At 31-43 Putney High Street, the hotel development tells the most pointed story. Demolition began in October 2025. In December, we reported the site was on schedule with multiple crews working simultaneously. On 8 April, three weeks ago, we reported that construction had resumed. But then almost immediately afterwards, it went silent. No workers. No activity.
Eight sites. Not one has reopened or delivered on its stated next step.
The recovery narrative
The signals we reported were real. M&S opened. The squatter crisis that defined summer 2025 resolved. Scaffolding came down. Fitouts began. Looking at Putney High Street in November and March, it was reasonable to describe a recovery under way.
Taken together and examined now, the picture is different. The recovery is concentrated in one corner: the M&S stretch, where the anchor tenant opened and trade is visible. In the civic and hospitality heart, the block running from the Boilermaker through Be At One, Simmons, Kashmir, and up to the hotel site, the closures of 2025 have not resolved. Some are in the same condition they were in six or nine months ago. Some are worse.
The structural diagnosis has not changed either. We described it in December 2025: “Landlords demanding rents that Putney High Street’s diminished footfall cannot justify, creating a vicious circle that traffic problems only worsen.” That remains the frame. The White Lion at 14-16 Putney High Street sits on the Historic England Heritage at Risk Register, with a condition rated Poor, trend Declining, with the entry reading “slow decay; no solution agreed.”
Wandsworth Council has powers under the Planning (Listed Buildings and Conservation Areas) Act 1990 to serve urgent works notices on listed buildings in deteriorating condition. The current administration failed to do anything.

Eleven days
Local elections are on 7 May. Thamesfield ward, which covers Putney High Street, has candidates from every party. The hustings have been held. The standard answers, support for local businesses, commitment to regeneration, have been given. The specific questions have not been asked: which landlords have been contacted directly, which enforcement powers have been considered, what the plan is for the sites that have been dark for nine months or a year.
Readers can put those questions to candidates directly. The election guide sets out who is standing and how to contact them. Anyone concerned about the White Lion’s condition can report it to Wandsworth Council’s planning enforcement team; the Heritage at Risk listing and the council’s powers are public record.
M&S is open and trading. The hotel will eventually be built. Putney High Street is not finished. But eight sites remain dark (some closed for months, some for years), and the people responsible for them have not yet been asked, in one place, to account for why.
Putney High Street faces the same challenges that all high streets face.
The high street is not dying. The old high street model is.

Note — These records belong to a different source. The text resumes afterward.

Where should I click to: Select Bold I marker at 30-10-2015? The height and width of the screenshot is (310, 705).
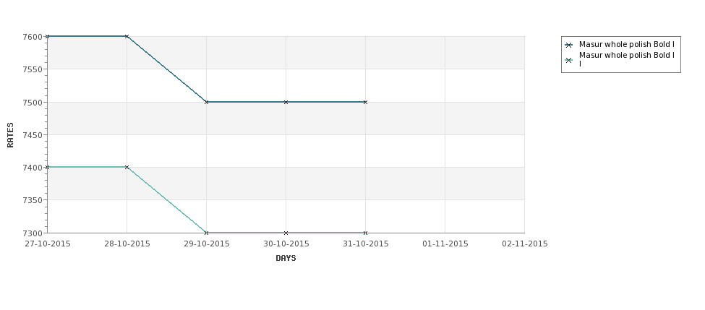[286, 102]
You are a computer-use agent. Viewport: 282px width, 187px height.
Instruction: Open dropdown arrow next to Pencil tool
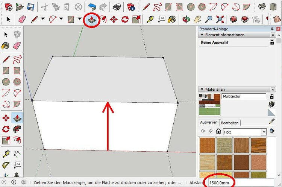(42, 19)
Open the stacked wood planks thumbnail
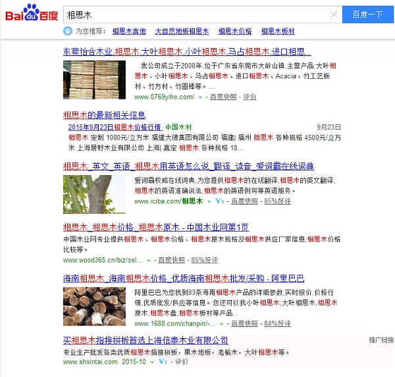Screen dimensions: 395x377 pyautogui.click(x=94, y=80)
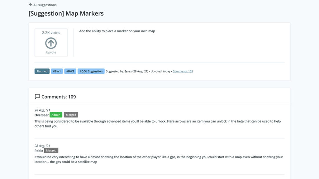Image resolution: width=319 pixels, height=179 pixels.
Task: Click the 2.2K votes count
Action: coord(51,33)
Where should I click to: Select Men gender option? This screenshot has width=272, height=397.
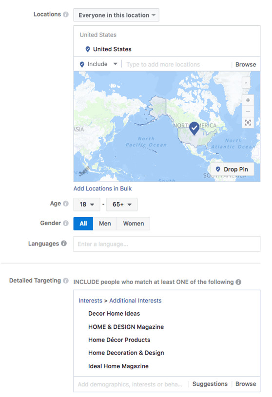105,224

Closure in not collapse. Many of the brands disappearing from our town centres were already shrinking, restructuring, or abandoning outdated formats. That is not the end of the high street. It is the end of a model built on legacy chains, high rents extraction and consumption led growth.
It is no longer fits how people live, work, and spend.
What is replacing it is messier, more local, and more adaptive: independents, smaller format retail, food, services, health and beauty, leisure, and community-led uses.
The real question is not how we “save” the high street in its old form. It is how we build town centres around stewardship, local capability, and uses people actually value now.
Nostalgia is not a strategy.
Obsolescence is not the same as failure.
And change is not the same as decline.
The high street is not vanishing. It is being reassembled. And the conditions to do this still require systemic change in the incumbent extractive model.
As Richard Sennett argues, resilient cities function as open systems shaped by the people who use them. Our town centres should do the same.